D_w＝(1-μ)D(P_s，P_t)+μD(Q_s，Q_t)

calculating marginal probability distribution and conditional probability distribution according to a minimum mean square difference (MMD) method, thereby marginal probability distribution D (P)_s，P_t) And conditional probability distribution D (Q)_s，Q_t) Can be written as:

step four, minimizing the internal difference of the transformation

Note the book

U is a generalized feature transform and is,

thus, transform internal difference minimization can be written as:

step five, graph Laplace regularization

If when it is usedMarginal probability distribution P of time, data_s(x_s) And P_t(x_t) Sufficiently close, then conditional probability distribution Q_s(y_s|x_s) And Q_t(y_t|x_t) Are also sufficiently similar; suppose from x_iTo x_jIs sufficiently smooth, the graph laplacian regularization term can be expressed as:

wherein W is a graph adjacency matrix, W_ijIs an element in W, L is a regularized graph Laplacian matrix, L_ijIs an element in L; x is the number of_i，x_jIs an element from the sample space;

step six, formalization solving

In summary, the optimization objective of WDGA is the following equation:

wherein,

next, there are:

wherein Λ ═ diag (λ)₁，...，λ_k) Is the first k eigenvalues, U ═ U₁，...，U_k]For eigenvectors belonging to the corresponding eigenvalues, I is the unit momentAnd (5) arraying.

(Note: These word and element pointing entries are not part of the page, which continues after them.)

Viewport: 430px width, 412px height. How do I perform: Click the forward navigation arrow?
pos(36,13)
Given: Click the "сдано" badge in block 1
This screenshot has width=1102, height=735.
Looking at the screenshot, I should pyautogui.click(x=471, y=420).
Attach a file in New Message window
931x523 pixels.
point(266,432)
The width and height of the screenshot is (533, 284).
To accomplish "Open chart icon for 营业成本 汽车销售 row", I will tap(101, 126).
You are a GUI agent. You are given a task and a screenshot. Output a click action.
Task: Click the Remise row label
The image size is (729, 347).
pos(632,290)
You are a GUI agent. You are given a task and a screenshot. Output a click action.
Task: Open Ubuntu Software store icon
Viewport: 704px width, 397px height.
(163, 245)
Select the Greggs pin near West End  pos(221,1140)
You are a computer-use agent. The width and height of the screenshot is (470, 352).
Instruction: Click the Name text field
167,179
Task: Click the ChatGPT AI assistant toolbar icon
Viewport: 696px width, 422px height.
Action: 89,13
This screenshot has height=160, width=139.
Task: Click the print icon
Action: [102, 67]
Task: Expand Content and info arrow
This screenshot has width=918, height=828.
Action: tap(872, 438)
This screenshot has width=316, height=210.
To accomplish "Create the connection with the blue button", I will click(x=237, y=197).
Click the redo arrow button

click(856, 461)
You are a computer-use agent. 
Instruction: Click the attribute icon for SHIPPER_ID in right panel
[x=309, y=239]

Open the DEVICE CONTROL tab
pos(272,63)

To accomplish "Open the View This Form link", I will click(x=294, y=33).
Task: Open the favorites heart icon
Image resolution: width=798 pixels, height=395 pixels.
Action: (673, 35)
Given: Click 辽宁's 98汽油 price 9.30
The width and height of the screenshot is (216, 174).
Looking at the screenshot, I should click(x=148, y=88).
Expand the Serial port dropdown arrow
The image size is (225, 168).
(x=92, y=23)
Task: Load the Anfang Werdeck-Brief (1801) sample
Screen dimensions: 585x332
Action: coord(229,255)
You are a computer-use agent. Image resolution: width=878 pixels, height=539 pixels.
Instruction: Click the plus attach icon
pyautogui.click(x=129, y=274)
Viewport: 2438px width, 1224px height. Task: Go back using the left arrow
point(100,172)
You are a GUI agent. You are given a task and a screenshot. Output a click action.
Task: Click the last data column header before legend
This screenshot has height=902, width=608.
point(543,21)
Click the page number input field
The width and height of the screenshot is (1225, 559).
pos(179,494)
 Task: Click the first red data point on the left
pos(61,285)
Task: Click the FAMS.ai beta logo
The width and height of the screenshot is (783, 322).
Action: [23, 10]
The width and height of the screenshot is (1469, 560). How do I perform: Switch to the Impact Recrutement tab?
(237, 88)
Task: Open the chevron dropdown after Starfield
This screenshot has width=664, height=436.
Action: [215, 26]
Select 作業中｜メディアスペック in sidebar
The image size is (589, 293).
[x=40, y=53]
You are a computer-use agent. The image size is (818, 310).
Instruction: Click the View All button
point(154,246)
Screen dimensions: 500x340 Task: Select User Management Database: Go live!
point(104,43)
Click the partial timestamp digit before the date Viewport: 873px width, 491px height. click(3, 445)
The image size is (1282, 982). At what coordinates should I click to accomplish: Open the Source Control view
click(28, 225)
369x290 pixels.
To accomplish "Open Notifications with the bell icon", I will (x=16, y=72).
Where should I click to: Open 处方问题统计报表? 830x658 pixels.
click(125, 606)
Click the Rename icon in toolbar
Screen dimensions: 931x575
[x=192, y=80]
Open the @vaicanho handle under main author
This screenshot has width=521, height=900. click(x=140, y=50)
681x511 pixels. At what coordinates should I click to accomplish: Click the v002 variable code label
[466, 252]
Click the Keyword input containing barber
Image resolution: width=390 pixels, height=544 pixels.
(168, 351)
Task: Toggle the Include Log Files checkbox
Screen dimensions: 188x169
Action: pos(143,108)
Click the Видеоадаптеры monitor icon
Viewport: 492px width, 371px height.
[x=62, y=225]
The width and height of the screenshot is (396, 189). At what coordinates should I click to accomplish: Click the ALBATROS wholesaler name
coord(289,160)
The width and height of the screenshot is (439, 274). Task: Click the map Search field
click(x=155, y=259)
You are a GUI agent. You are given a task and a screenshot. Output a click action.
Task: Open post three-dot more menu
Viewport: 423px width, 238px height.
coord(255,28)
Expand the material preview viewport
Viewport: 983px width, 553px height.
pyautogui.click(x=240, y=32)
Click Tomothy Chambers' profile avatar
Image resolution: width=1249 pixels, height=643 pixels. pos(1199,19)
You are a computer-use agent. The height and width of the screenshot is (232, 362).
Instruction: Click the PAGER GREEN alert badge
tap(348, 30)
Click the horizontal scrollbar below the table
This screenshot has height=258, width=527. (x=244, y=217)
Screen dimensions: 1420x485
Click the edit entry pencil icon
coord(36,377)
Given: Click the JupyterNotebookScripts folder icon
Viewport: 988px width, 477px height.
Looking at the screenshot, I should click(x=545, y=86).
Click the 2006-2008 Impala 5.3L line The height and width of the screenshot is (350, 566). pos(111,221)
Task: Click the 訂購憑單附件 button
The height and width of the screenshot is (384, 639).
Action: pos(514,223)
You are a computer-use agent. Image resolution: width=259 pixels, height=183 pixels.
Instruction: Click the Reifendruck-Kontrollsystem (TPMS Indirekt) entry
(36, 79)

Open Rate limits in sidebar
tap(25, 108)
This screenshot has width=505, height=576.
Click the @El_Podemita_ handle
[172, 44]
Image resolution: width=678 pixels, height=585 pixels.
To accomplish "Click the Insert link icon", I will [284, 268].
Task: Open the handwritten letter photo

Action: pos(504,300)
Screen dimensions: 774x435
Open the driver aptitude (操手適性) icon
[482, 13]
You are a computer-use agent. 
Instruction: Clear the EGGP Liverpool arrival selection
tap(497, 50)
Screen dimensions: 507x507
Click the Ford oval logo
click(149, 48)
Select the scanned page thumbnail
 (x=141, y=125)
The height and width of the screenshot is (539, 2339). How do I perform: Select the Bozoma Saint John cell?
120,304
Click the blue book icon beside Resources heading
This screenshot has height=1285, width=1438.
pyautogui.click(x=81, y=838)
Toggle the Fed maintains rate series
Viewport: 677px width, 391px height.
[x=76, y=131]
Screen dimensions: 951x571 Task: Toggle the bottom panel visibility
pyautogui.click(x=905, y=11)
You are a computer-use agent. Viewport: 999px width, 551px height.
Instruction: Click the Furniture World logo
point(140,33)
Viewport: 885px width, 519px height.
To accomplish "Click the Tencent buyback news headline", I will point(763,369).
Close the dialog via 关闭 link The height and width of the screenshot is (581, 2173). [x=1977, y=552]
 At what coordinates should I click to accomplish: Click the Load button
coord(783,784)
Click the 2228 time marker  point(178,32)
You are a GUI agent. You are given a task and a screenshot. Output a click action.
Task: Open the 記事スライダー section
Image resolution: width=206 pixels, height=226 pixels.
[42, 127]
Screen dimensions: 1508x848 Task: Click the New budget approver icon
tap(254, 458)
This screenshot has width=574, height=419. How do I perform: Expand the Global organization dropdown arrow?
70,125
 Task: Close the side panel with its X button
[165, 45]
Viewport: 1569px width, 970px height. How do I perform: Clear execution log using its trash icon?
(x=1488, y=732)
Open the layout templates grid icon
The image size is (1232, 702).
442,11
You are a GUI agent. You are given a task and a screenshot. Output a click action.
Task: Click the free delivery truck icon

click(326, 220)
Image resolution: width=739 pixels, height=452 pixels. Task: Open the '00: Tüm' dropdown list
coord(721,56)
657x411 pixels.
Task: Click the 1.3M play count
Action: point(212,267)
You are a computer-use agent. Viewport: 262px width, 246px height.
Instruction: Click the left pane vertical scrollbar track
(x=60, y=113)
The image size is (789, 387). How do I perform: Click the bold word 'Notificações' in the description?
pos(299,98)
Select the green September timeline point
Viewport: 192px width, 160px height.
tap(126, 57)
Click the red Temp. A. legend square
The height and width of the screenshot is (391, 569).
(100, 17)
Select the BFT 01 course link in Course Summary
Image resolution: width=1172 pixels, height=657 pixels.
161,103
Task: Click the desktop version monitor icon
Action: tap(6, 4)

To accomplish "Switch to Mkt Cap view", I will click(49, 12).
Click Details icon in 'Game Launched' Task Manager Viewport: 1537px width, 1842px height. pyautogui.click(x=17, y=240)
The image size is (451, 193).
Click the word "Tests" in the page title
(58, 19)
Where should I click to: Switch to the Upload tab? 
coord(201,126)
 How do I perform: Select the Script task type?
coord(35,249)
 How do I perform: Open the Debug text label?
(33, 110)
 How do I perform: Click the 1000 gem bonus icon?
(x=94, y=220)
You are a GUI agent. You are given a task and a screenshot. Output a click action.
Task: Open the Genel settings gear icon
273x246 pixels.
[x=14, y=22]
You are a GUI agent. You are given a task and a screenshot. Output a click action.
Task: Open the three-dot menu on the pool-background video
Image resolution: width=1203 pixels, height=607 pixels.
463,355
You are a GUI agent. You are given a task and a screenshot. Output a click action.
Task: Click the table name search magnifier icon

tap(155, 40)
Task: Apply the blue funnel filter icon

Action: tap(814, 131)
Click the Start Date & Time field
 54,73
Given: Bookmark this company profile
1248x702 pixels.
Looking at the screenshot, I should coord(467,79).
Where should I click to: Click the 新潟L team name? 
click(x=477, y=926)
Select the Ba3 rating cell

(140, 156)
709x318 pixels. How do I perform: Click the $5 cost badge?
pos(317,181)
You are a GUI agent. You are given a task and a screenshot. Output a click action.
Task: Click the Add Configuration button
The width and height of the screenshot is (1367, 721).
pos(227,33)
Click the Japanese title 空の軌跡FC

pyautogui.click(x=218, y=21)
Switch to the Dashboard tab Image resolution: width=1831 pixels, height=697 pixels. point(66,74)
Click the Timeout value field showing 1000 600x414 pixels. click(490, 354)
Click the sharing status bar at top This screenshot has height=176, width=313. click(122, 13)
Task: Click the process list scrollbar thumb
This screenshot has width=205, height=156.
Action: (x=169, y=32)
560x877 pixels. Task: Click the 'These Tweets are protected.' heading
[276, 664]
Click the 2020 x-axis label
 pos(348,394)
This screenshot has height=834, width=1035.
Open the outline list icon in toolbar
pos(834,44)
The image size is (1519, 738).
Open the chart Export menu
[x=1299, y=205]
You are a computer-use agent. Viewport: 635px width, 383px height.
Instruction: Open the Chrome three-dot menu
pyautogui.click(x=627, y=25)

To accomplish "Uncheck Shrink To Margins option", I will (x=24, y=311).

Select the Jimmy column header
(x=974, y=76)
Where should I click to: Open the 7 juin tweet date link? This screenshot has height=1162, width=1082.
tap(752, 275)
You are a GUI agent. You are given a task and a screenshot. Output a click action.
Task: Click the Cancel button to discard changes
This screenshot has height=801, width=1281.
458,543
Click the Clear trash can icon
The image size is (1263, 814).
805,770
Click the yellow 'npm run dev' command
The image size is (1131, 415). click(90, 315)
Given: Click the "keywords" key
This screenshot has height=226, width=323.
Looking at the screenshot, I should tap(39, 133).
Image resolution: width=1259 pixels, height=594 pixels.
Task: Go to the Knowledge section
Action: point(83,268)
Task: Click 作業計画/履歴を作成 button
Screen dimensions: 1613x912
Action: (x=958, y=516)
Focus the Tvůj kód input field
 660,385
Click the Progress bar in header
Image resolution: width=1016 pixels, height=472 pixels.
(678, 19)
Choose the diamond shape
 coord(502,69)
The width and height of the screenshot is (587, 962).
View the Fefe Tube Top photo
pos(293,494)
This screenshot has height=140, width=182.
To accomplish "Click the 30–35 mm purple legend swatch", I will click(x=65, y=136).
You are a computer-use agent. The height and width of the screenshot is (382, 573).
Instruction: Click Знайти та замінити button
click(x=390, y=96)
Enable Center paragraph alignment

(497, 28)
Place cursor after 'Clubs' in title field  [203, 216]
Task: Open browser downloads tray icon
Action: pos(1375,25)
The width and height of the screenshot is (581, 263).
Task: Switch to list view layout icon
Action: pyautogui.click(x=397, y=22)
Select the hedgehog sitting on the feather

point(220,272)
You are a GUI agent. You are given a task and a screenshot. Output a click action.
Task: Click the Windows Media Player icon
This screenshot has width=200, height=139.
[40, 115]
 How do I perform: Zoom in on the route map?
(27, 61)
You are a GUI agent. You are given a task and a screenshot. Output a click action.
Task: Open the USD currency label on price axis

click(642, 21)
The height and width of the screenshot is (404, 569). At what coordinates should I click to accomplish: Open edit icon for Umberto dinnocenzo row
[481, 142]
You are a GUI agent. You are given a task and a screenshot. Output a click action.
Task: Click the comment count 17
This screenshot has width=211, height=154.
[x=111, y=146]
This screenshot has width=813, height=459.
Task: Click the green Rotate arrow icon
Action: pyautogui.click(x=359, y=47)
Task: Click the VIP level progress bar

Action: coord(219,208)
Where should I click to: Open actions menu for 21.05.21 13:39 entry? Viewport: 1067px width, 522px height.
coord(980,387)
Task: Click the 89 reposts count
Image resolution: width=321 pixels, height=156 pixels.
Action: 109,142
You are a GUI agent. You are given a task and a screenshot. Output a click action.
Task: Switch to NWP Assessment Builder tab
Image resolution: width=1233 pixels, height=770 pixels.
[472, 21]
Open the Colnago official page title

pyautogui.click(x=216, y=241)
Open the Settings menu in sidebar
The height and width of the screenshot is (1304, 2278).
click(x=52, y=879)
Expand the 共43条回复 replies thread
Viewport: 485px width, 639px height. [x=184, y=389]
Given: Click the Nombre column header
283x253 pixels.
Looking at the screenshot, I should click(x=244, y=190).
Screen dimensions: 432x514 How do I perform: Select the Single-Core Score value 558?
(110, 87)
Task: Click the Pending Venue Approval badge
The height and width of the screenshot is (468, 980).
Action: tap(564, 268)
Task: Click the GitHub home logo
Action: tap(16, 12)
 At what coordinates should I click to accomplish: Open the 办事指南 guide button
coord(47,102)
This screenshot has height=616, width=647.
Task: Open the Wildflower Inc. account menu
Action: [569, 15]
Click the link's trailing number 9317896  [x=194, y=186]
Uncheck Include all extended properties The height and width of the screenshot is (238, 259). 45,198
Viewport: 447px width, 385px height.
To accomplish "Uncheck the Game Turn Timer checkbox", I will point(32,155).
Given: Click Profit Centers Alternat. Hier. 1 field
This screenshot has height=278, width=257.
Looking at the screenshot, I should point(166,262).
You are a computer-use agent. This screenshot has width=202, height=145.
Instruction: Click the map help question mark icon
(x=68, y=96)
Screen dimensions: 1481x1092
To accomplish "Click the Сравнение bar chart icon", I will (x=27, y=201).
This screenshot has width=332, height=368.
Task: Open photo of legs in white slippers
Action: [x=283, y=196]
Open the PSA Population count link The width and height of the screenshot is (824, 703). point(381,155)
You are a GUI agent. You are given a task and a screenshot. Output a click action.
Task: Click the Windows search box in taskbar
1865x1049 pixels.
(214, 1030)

3. The system is characterized by comprising an input module, a data calibration module and an output module, wherein the input module is used for reading data to be calibrated and labels and transmitting the data to the data calibration module, the data calibration module is used for calibrating and classifying the input data to be calibrated, and the output module is used for outputting results classified by the data calibration module.